### WHAT YOU ARE ASKED TO DO
Rewrite the entries from the one on the line containing "Showroom ruimtes te huur tijdens Milan" through the one on the line containing "Sample Page (523, 26)", swapping "Amsterdam" for "Rotterdam" and keeping everything else the same. Leave the pictures out.

══ RECORDS FOR THIS TASK

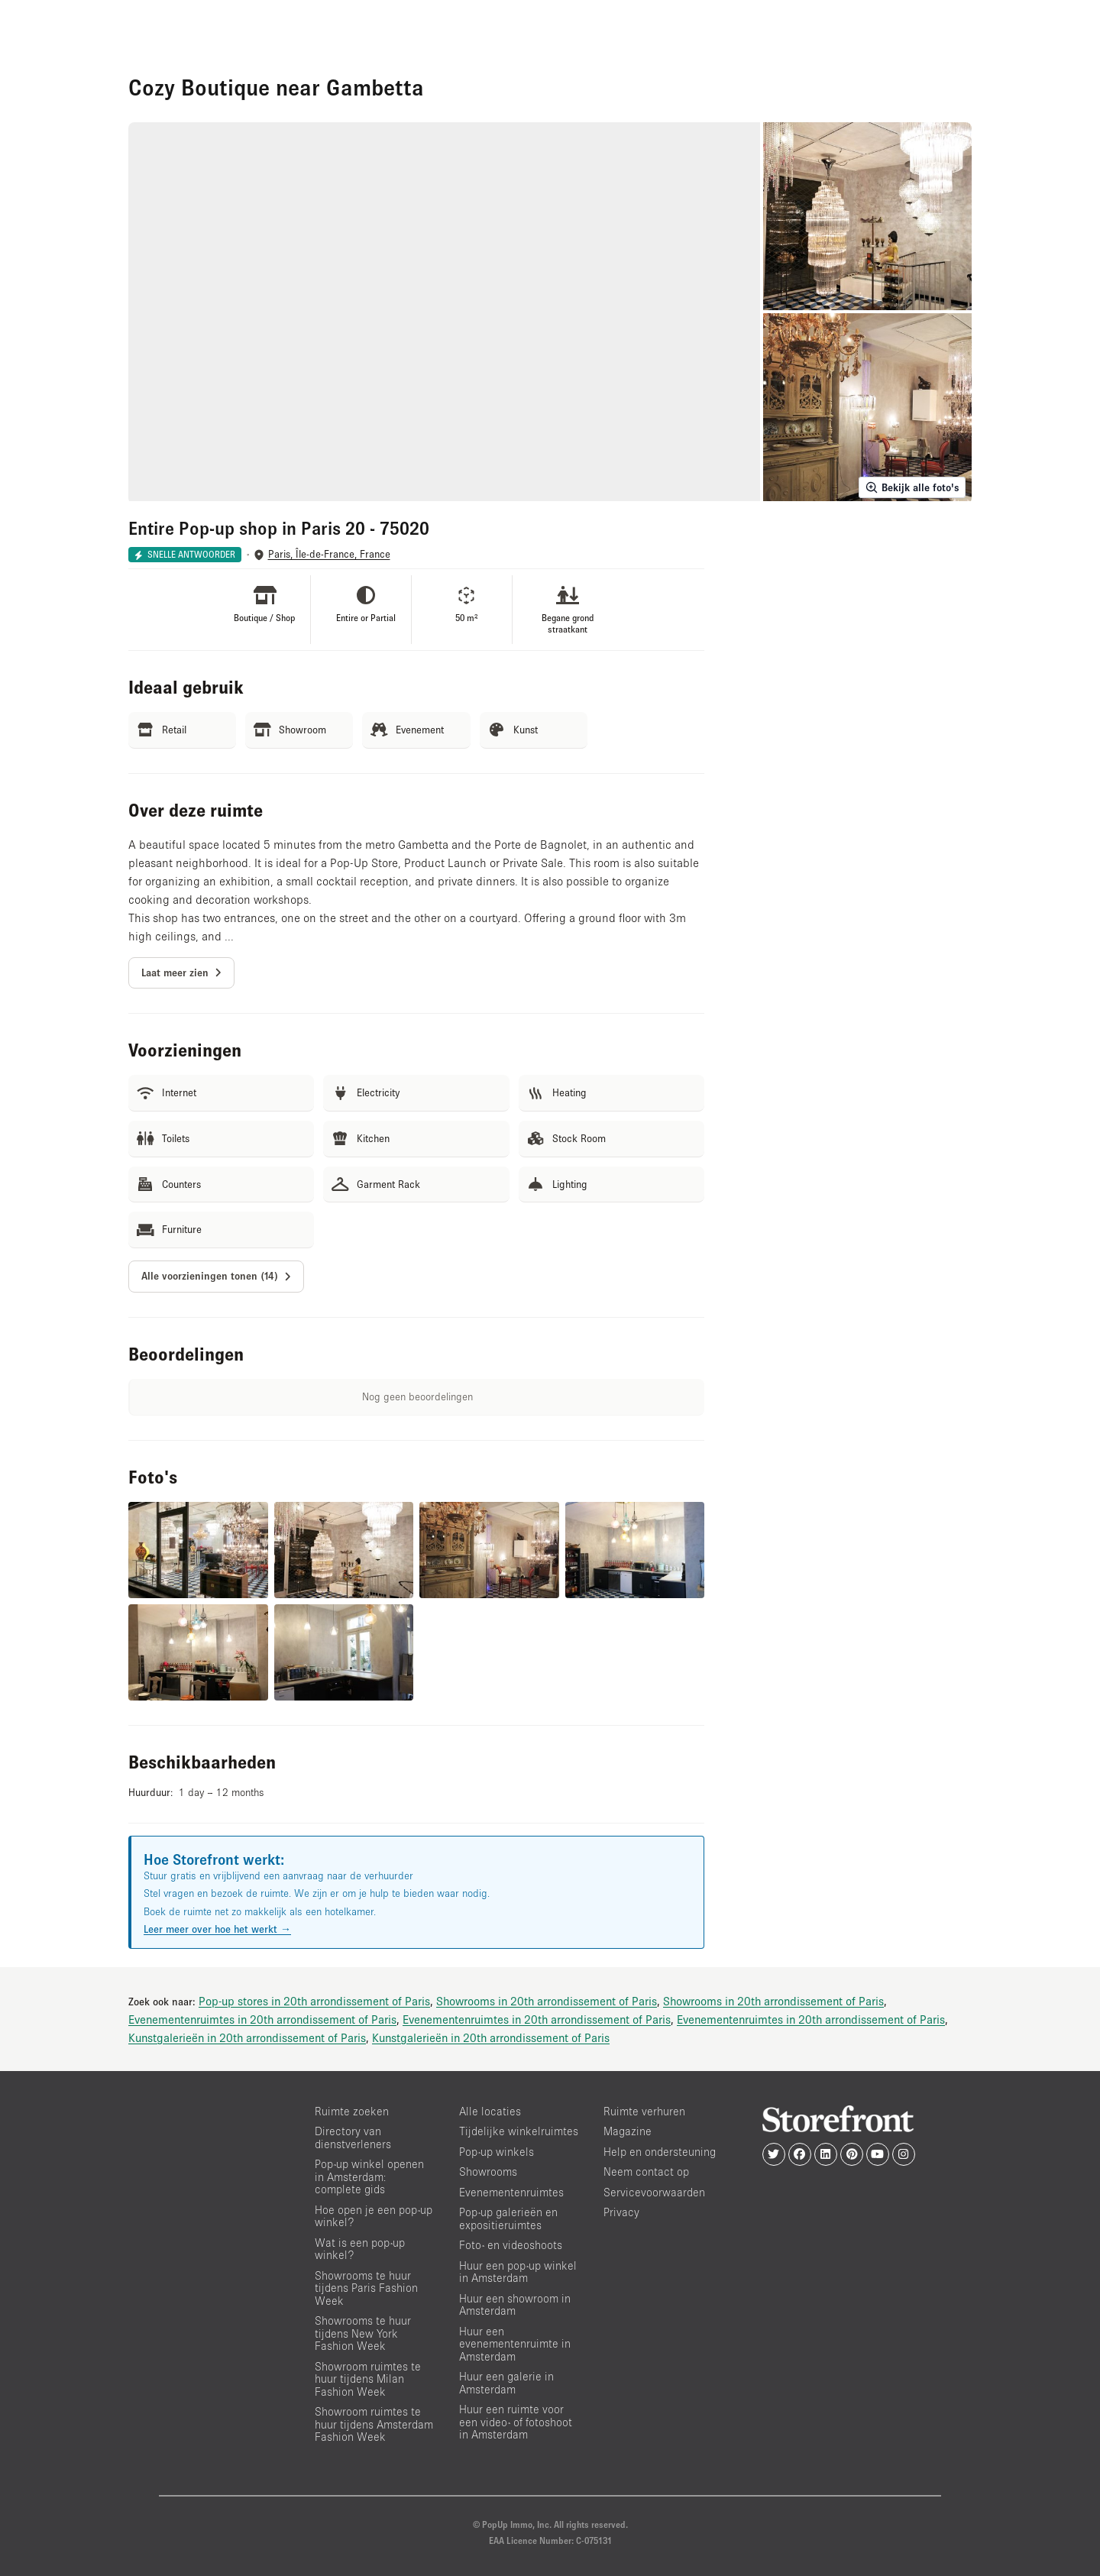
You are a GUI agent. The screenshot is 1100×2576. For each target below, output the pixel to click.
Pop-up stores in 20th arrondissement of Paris (314, 2001)
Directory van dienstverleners (353, 2137)
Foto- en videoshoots (510, 2244)
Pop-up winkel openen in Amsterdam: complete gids (369, 2176)
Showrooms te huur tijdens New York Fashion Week (363, 2333)
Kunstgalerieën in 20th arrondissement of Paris (247, 2037)
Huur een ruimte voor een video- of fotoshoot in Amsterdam (515, 2422)
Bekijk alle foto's (912, 487)
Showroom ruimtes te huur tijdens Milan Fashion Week (368, 2379)
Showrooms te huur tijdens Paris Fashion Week (366, 2288)
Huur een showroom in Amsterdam (515, 2305)
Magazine (627, 2131)
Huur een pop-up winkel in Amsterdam (518, 2272)
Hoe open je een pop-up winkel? (373, 2216)
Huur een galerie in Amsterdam (506, 2383)
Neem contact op (646, 2171)
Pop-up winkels (496, 2151)
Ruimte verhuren (644, 2111)
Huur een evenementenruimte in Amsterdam (515, 2344)
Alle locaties (490, 2111)
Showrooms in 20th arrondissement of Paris (546, 2001)
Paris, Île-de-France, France (329, 554)
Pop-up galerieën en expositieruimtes (508, 2218)
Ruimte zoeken (352, 2111)
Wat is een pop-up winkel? (360, 2249)
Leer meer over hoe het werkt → (217, 1929)
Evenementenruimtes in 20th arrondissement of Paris (262, 2019)
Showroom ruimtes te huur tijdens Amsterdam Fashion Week (374, 2424)
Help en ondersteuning (659, 2151)
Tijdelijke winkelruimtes (518, 2131)
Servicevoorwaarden (654, 2192)
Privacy (621, 2211)
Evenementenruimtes (511, 2192)
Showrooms (488, 2171)
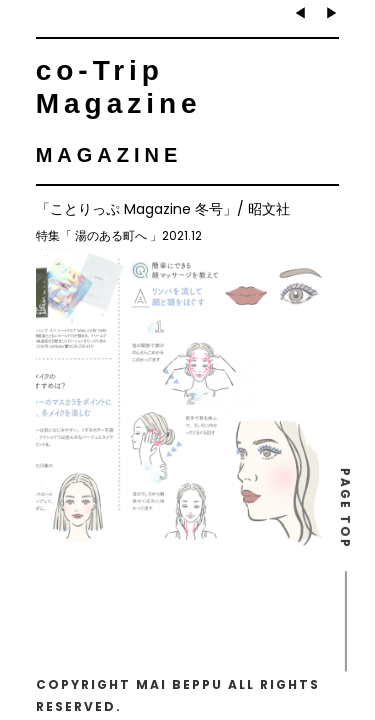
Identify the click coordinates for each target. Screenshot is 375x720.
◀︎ (300, 13)
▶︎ (332, 13)
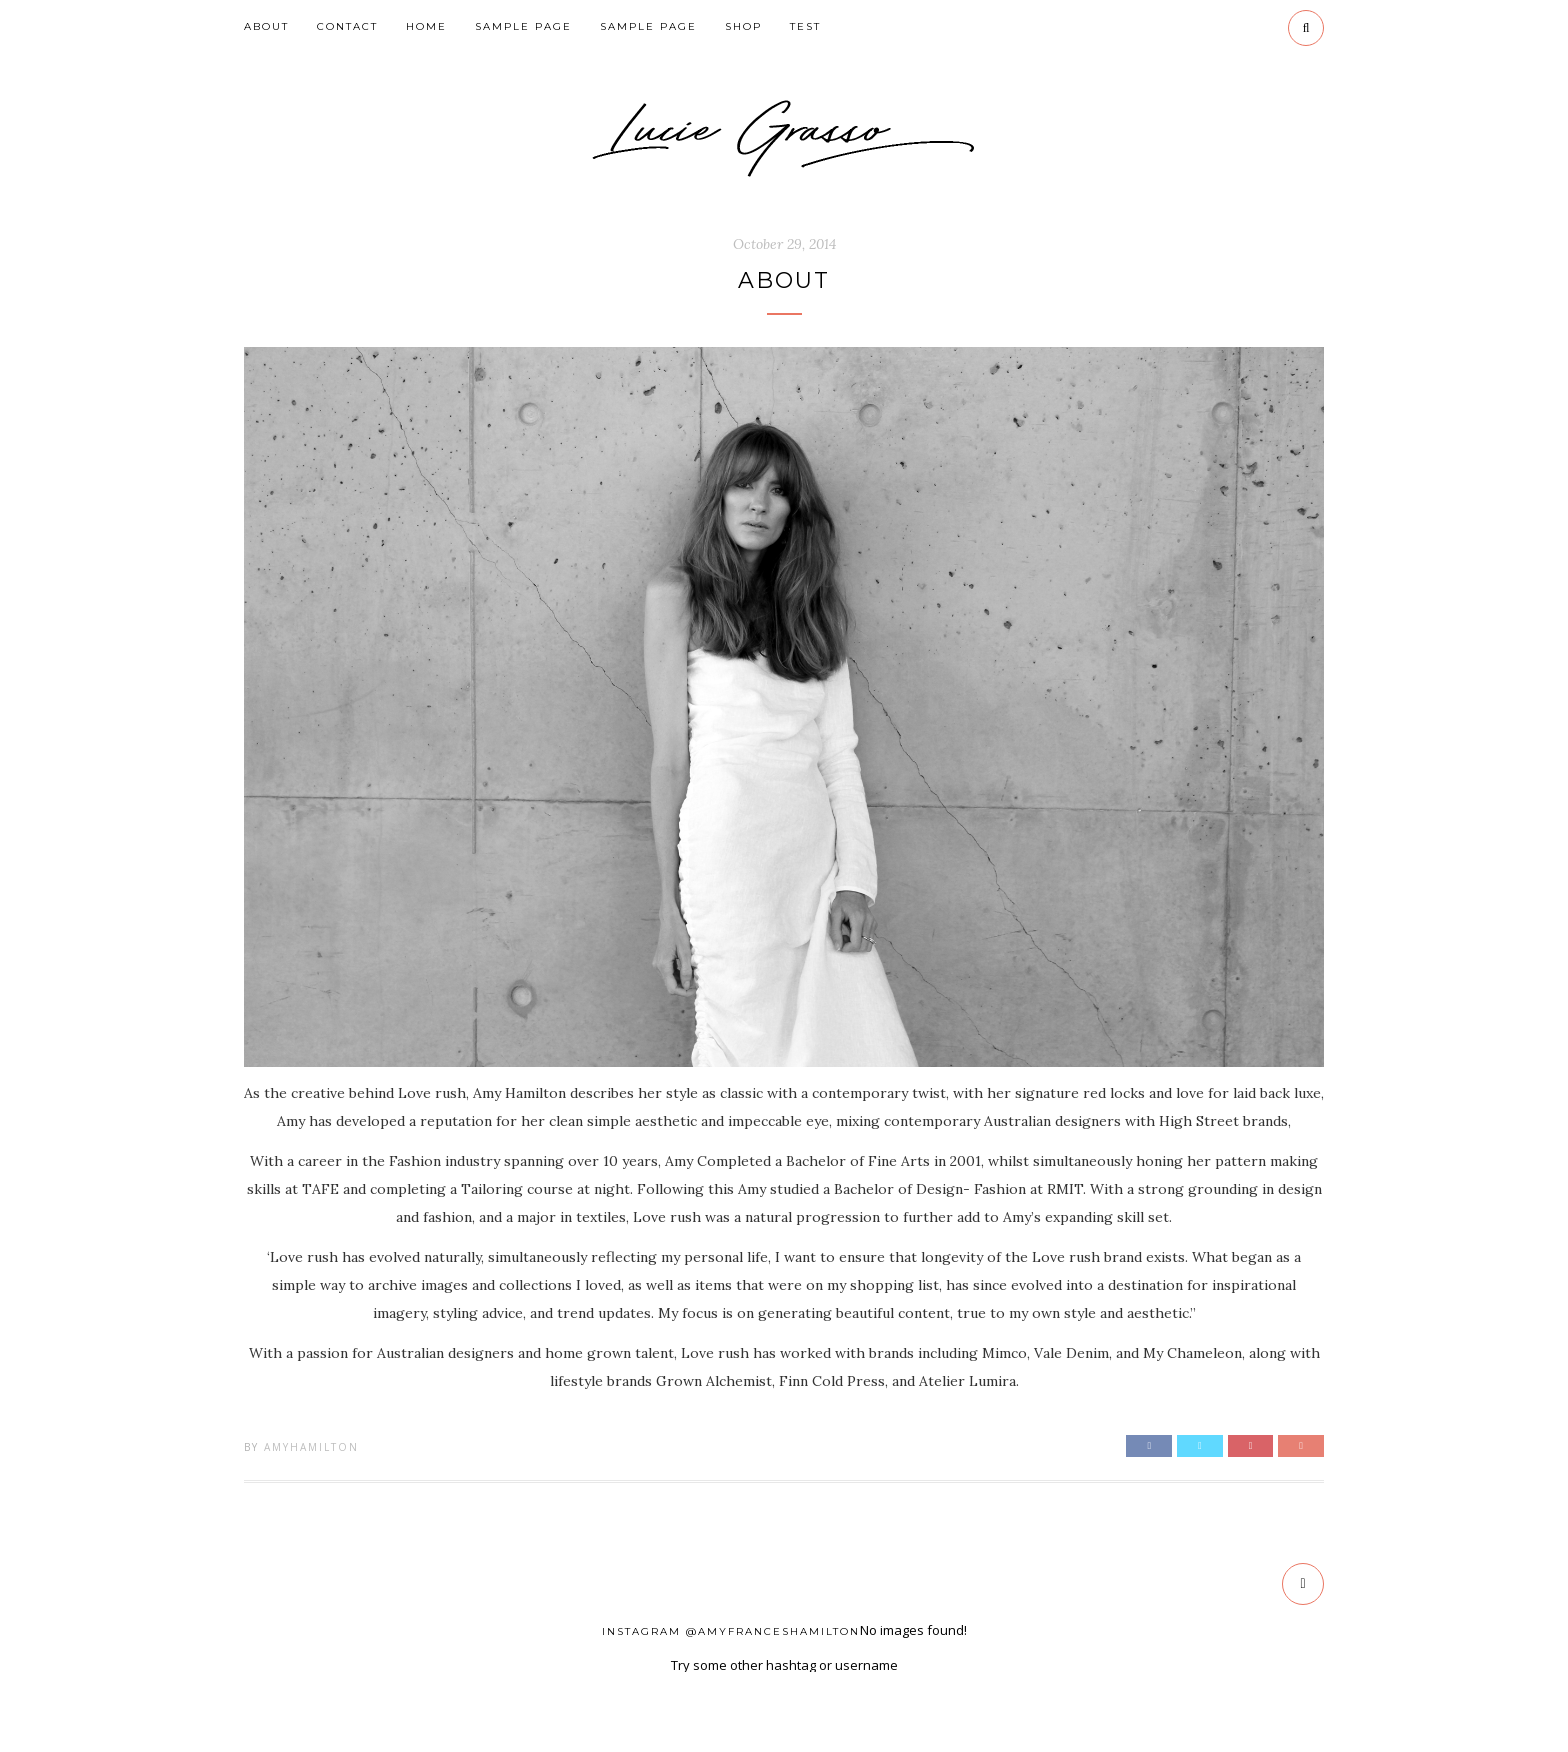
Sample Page (523, 26)
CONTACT (347, 26)
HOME (426, 26)
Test (805, 26)
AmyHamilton (311, 1447)
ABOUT (266, 26)
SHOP (743, 26)
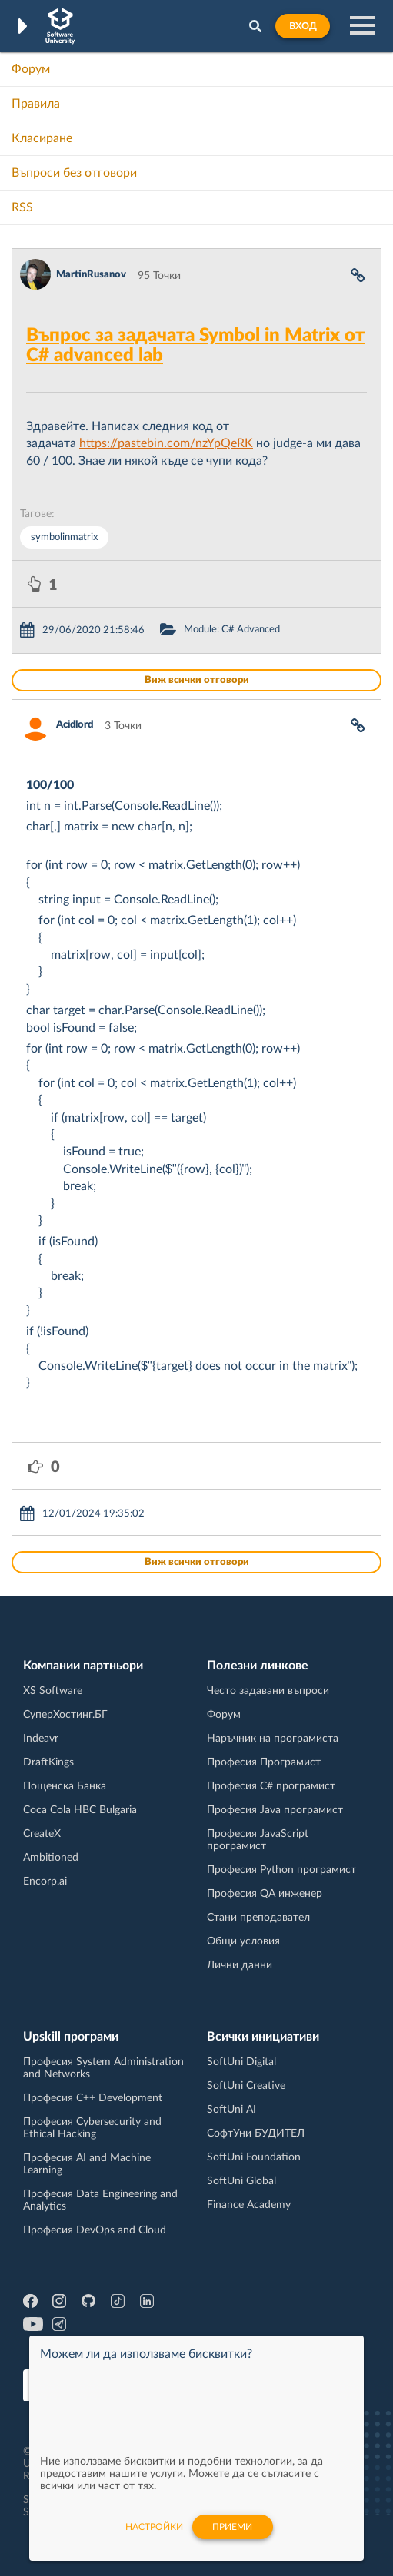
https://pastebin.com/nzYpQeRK (166, 443)
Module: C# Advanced (232, 630)
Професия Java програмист (275, 1810)
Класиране (42, 138)
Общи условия (243, 1941)
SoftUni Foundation (254, 2157)
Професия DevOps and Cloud (94, 2230)
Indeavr (40, 1738)
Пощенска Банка (64, 1786)
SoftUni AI (231, 2109)
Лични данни (239, 1965)
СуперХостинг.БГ (65, 1714)
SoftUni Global (241, 2181)
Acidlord (74, 725)
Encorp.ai (45, 1881)
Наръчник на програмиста (272, 1738)
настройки (154, 2526)
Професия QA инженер (264, 1893)
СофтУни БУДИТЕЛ (256, 2133)
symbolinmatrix (64, 537)
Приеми (232, 2526)
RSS (22, 207)
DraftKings (48, 1762)
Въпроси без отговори (74, 173)
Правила (36, 104)
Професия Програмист (264, 1762)
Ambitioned (50, 1857)
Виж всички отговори (197, 680)
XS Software (52, 1691)
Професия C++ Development (92, 2098)
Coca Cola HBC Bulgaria (80, 1810)
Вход (302, 26)
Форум (31, 69)
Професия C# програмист (271, 1786)
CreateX (42, 1833)
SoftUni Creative (246, 2085)
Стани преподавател (258, 1917)
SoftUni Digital (241, 2062)
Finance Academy (249, 2205)
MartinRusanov (91, 275)
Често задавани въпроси (268, 1691)
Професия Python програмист (281, 1870)
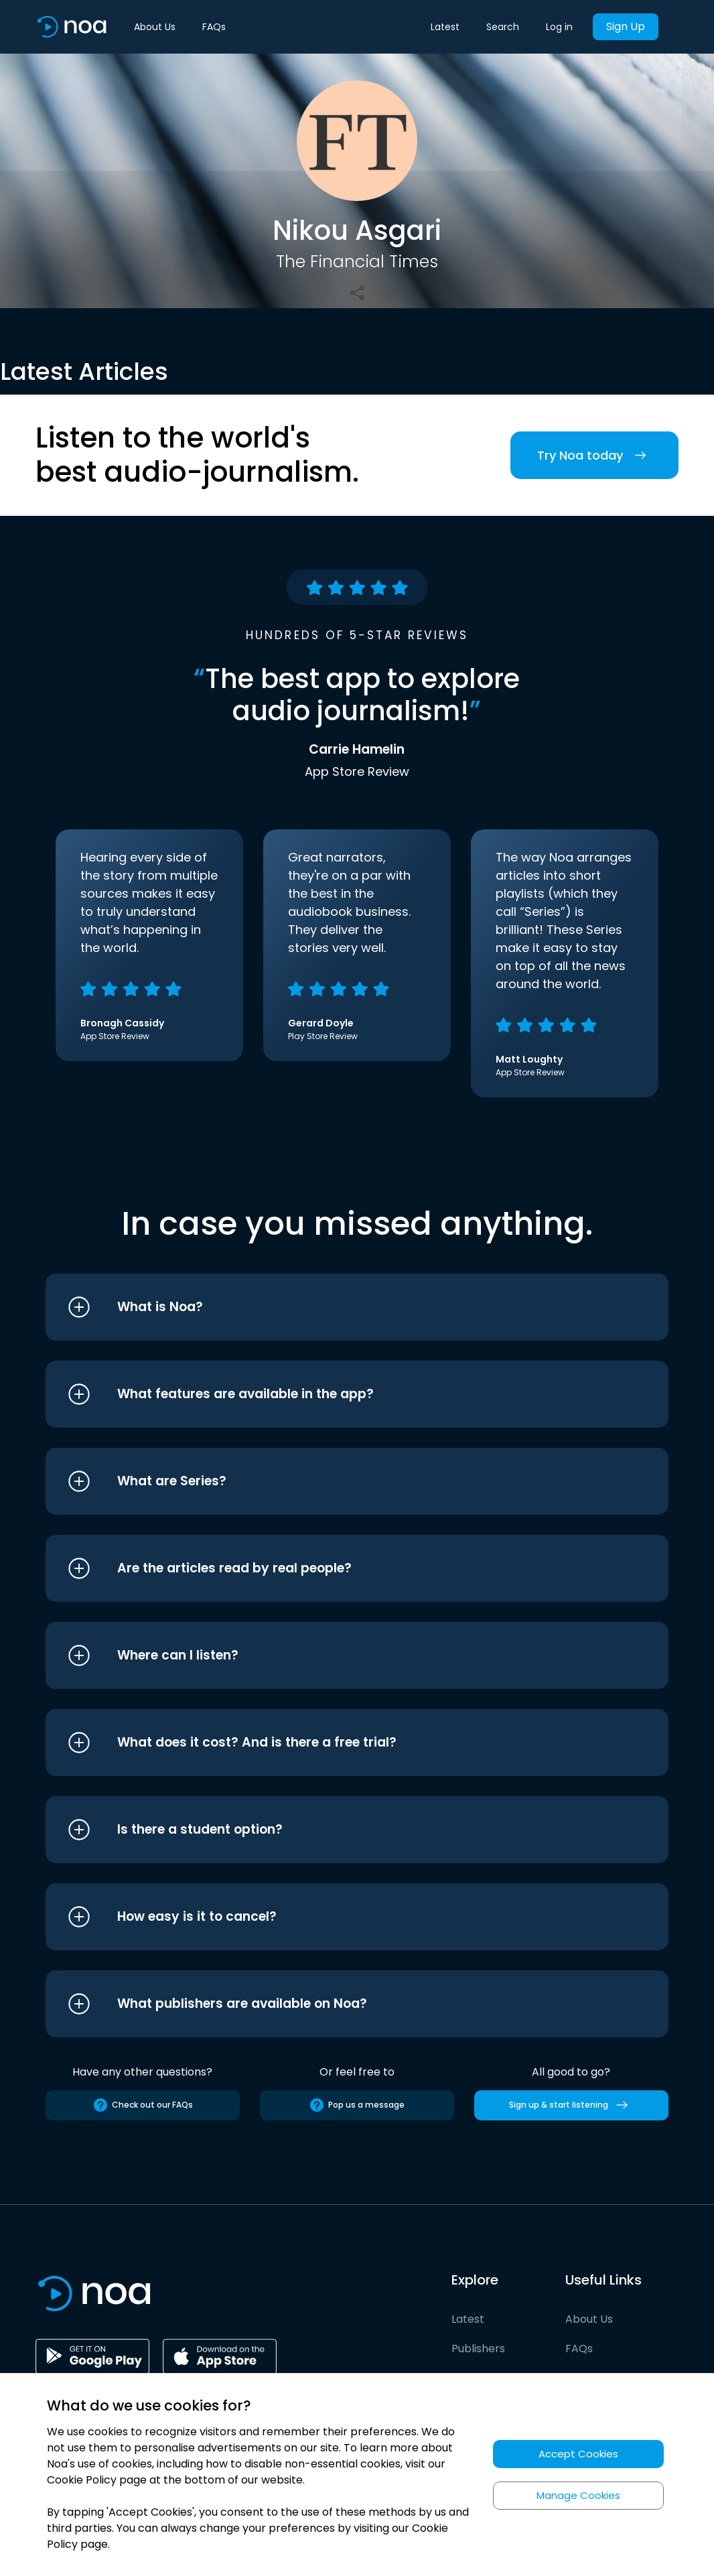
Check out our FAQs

════

### ANSWER TO THE EXERCISE
Showroom ruimtes te huur tijdens Milan Fashion Week (368, 2379)
Showrooms te huur tijdens Paris Fashion Week (366, 2288)
Huur een showroom in Rotterdam (515, 2305)
Magazine (627, 2131)
Huur een pop-up winkel in Rotterdam (518, 2272)
Hoe open je een pop-up winkel? (373, 2216)
Huur een galerie in Rotterdam (506, 2383)
Neem contact op (646, 2171)
Pop-up winkels (496, 2151)
Ruimte verhuren (644, 2111)
Huur een evenementenruimte in Rotterdam (515, 2344)
Alle locaties (490, 2111)
Showrooms in 20th arrondissement of Paris (546, 2001)
Paris, Île-de-France, France (329, 554)
Pop-up galerieën en expositieruimtes (508, 2218)
Ruimte zoeken (352, 2111)
Wat is een pop-up winkel? (360, 2249)
Leer meer over hoe het werkt → (217, 1929)
Evenementenruimtes in 20th arrondissement of Paris (262, 2019)
Showroom ruimtes te huur tijdens Rotterdam Fashion Week (374, 2424)
Help en ondersteuning (659, 2151)
Tijdelijke winkelruimtes (518, 2131)
Servicevoorwaarden (654, 2192)
Privacy (621, 2211)
Evenementenruimtes (511, 2192)
Showrooms (488, 2171)
Identify the click coordinates for each target. Screenshot is 375x720.
◀︎ (300, 13)
▶︎ (332, 13)
Sample Page (523, 26)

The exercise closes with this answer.